Rewrite the lines from the line with "The width and height of the screenshot is (626, 438)." to the line with "Click the horizontal", switching "scrollbar" to "scroll bar" and keeping everything else the same.
· · · · · · ·
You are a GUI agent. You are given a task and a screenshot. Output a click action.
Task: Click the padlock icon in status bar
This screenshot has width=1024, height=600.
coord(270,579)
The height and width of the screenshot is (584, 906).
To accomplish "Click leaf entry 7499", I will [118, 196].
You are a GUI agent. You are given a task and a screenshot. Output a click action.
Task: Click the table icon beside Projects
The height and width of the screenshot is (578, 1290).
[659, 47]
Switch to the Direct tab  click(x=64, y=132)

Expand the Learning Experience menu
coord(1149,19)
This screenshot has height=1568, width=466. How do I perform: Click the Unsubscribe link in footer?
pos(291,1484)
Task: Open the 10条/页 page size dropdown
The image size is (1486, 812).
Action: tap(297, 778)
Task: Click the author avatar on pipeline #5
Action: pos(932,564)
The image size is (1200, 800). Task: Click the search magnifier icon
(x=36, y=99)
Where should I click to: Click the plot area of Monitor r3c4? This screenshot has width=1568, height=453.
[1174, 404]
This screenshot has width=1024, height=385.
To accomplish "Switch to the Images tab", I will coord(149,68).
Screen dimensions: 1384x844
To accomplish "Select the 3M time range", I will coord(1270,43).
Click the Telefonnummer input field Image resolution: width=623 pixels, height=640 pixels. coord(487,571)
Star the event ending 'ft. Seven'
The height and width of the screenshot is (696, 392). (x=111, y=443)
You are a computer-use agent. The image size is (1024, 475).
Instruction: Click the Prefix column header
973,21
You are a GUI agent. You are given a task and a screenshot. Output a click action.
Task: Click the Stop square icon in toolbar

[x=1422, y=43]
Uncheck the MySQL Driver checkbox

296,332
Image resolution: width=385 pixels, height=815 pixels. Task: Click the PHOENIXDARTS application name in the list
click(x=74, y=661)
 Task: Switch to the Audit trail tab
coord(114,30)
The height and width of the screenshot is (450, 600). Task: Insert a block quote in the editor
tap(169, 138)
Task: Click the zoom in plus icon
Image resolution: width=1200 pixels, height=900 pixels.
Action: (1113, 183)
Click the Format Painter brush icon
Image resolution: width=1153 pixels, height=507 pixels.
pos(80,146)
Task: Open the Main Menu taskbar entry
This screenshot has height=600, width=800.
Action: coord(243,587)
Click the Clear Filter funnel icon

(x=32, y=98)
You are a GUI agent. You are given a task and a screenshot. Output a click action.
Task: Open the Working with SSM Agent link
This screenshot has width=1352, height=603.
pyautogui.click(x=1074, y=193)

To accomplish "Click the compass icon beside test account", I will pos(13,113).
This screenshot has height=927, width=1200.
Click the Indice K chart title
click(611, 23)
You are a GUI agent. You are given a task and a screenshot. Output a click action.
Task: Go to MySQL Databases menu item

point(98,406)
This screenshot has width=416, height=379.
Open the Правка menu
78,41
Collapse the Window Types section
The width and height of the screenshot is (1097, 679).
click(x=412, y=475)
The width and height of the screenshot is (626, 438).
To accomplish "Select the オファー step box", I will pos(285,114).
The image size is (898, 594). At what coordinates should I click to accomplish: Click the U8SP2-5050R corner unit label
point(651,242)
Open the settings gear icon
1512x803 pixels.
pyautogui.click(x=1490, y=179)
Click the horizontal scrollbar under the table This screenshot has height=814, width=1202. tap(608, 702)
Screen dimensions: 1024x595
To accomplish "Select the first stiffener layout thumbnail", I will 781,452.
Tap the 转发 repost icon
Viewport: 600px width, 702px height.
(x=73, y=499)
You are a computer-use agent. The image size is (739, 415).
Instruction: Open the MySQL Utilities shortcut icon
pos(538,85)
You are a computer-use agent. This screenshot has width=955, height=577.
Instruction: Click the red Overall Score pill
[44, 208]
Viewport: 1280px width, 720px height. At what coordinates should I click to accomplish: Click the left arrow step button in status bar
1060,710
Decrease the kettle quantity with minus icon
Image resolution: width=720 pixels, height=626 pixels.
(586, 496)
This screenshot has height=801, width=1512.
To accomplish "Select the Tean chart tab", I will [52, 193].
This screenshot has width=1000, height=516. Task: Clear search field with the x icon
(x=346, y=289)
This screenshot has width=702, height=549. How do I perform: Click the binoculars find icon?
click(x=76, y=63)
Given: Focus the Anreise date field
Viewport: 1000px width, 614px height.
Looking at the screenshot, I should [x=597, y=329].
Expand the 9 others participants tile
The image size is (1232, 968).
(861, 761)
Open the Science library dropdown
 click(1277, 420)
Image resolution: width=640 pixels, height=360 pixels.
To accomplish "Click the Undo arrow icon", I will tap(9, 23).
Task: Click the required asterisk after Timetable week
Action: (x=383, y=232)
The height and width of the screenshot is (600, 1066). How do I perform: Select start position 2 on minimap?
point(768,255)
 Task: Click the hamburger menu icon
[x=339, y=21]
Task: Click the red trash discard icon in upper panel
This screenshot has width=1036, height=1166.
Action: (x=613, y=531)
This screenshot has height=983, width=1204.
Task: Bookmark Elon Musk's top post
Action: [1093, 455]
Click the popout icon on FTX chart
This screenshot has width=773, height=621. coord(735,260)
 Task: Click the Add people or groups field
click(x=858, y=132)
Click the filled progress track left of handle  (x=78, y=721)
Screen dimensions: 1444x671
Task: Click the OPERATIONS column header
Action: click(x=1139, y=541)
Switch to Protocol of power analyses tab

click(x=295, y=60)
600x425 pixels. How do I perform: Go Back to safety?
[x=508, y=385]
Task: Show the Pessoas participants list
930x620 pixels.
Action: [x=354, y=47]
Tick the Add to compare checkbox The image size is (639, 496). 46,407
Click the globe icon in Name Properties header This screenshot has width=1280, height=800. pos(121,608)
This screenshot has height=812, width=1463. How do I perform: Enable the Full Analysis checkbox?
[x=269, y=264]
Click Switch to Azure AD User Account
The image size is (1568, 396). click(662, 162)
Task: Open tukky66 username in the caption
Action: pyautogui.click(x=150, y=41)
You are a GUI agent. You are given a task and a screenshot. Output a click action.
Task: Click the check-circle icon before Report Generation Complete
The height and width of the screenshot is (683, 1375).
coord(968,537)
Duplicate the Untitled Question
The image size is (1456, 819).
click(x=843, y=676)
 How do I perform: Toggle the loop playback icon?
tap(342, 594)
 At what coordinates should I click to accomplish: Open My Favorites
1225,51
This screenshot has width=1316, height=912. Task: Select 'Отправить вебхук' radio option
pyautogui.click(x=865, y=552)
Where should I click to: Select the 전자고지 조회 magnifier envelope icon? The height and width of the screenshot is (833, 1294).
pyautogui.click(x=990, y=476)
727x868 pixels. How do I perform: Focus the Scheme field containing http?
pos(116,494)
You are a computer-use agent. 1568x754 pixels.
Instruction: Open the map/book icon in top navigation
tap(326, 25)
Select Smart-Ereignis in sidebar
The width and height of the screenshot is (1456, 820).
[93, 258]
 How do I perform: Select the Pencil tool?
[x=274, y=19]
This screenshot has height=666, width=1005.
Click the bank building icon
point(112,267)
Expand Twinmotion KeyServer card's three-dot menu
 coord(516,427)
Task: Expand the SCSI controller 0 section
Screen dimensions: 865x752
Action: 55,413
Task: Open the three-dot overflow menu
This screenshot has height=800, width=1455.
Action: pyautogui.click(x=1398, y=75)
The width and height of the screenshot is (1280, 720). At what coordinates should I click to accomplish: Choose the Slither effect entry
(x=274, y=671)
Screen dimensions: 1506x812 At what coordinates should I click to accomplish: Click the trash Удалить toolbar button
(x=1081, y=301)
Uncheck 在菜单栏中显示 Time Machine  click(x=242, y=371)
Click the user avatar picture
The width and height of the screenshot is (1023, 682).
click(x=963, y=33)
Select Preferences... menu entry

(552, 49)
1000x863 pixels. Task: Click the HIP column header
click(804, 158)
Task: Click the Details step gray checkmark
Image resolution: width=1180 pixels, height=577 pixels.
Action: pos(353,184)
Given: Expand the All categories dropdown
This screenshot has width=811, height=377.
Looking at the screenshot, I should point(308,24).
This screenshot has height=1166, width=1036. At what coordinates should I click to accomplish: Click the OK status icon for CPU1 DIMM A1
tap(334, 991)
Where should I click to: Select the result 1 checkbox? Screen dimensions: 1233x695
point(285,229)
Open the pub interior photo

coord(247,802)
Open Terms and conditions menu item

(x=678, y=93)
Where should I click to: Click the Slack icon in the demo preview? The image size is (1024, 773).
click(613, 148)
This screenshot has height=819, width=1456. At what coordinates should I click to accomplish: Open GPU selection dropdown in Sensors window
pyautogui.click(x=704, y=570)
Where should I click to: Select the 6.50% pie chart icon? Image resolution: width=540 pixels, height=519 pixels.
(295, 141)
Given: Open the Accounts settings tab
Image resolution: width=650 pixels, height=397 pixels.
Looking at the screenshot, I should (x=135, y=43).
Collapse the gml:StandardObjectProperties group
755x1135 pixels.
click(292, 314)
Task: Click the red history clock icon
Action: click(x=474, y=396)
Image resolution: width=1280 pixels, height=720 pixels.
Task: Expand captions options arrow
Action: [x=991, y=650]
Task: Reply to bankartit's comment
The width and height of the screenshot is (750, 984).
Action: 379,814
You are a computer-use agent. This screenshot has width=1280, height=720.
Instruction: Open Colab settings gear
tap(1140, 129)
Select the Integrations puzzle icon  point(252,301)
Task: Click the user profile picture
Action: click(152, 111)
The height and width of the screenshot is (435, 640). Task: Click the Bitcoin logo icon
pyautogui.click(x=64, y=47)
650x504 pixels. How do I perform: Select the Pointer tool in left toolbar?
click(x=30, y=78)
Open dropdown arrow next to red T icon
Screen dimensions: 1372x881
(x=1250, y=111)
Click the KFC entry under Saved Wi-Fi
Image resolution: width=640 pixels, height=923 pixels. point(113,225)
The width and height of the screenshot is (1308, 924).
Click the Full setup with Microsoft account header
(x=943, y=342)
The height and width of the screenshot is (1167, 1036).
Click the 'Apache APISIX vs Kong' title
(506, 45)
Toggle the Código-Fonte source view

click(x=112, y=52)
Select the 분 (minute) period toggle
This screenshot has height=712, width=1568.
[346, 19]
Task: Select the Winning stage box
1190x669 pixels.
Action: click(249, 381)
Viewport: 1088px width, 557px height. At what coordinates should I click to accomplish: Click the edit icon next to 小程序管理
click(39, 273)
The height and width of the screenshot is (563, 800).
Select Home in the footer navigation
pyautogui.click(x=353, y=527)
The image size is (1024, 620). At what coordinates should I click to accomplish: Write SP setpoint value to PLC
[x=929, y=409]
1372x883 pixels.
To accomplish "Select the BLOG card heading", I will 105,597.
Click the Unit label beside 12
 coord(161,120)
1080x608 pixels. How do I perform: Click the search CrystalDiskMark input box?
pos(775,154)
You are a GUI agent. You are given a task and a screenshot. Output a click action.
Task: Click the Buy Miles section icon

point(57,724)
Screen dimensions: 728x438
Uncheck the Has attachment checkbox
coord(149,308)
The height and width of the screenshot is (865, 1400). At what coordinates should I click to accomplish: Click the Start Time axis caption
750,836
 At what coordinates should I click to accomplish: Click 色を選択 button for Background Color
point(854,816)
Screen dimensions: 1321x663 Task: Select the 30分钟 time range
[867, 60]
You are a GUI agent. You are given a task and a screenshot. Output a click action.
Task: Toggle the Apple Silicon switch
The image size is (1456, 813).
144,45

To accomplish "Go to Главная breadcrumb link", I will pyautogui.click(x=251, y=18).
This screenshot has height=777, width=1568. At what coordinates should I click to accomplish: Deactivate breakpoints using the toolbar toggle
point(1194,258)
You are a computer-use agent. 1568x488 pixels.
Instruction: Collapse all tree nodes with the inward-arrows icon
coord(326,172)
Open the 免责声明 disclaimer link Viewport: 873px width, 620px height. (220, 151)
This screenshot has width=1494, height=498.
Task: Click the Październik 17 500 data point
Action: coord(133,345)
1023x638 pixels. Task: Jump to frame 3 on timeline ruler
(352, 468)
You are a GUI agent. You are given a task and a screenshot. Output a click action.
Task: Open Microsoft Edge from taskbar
· · · · · · ·
§ **EXERCISE OUTPUT**
The width and height of the screenshot is (626, 438).
To accomplish "Select the オファー step box", I will pos(285,114).
The image size is (898, 594). At what coordinates should I click to accomplish: Click the U8SP2-5050R corner unit label
point(651,242)
Open the settings gear icon
1512x803 pixels.
pyautogui.click(x=1490, y=179)
Click the horizontal scroll bar under the table This screenshot has height=814, width=1202. tap(608, 702)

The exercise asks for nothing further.